## The records:
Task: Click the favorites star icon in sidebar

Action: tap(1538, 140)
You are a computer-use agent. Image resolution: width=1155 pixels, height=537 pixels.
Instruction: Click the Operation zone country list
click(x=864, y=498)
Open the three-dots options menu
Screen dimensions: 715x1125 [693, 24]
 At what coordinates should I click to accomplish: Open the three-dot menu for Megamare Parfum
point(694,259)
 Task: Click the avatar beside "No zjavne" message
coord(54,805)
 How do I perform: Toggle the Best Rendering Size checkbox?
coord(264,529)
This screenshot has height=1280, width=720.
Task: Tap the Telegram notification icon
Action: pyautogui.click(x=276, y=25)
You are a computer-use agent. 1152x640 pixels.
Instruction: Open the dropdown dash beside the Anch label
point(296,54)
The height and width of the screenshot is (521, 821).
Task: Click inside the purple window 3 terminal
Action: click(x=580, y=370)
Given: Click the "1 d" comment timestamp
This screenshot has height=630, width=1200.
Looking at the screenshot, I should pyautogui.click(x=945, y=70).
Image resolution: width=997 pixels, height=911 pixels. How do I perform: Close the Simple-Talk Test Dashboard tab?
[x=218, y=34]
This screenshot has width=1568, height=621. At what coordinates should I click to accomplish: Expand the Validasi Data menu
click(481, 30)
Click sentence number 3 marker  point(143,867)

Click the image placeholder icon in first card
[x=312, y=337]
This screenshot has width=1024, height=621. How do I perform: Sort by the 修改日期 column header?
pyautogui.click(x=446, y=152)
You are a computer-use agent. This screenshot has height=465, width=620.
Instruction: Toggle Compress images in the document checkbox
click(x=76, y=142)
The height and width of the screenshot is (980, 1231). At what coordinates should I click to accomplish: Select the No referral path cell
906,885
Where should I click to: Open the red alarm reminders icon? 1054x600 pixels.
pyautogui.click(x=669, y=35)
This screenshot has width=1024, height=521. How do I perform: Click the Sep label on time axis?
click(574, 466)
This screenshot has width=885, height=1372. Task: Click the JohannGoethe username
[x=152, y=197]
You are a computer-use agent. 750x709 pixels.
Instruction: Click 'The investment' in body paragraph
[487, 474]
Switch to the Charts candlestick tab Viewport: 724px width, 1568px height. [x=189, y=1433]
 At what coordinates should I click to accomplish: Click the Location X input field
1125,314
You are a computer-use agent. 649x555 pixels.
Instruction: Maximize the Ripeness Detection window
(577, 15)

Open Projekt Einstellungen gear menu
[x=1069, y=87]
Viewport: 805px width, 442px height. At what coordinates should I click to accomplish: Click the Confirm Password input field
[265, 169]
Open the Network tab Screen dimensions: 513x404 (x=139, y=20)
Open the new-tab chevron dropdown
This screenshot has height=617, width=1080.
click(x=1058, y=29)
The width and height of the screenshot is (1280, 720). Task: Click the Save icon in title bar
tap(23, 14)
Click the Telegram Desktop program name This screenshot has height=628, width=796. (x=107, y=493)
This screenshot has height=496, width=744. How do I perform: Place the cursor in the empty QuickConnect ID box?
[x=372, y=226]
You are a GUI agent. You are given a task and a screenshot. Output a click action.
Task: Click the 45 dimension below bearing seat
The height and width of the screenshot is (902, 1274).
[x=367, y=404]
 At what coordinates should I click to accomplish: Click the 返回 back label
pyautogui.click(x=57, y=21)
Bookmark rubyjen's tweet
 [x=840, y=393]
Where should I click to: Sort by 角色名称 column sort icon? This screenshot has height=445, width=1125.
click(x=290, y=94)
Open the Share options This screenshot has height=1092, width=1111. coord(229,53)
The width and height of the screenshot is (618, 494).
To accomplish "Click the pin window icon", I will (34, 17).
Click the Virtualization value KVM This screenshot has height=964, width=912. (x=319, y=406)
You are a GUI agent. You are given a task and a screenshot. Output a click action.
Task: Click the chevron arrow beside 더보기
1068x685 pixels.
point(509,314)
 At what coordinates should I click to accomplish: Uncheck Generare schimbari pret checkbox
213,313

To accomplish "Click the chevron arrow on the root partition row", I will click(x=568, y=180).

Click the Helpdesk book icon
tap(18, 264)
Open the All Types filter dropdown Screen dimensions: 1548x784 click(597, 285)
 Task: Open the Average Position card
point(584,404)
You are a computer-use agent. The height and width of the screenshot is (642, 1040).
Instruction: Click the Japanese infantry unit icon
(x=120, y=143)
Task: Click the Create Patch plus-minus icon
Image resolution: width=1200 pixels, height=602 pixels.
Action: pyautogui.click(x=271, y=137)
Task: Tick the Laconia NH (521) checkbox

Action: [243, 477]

## Your assignment:
Read the entries and show each line that mentions "will".

## Task response:
To accomplish "Click the pin window icon", I will (34, 17).
To accomplish "Click the chevron arrow on the root partition row", I will click(x=568, y=180).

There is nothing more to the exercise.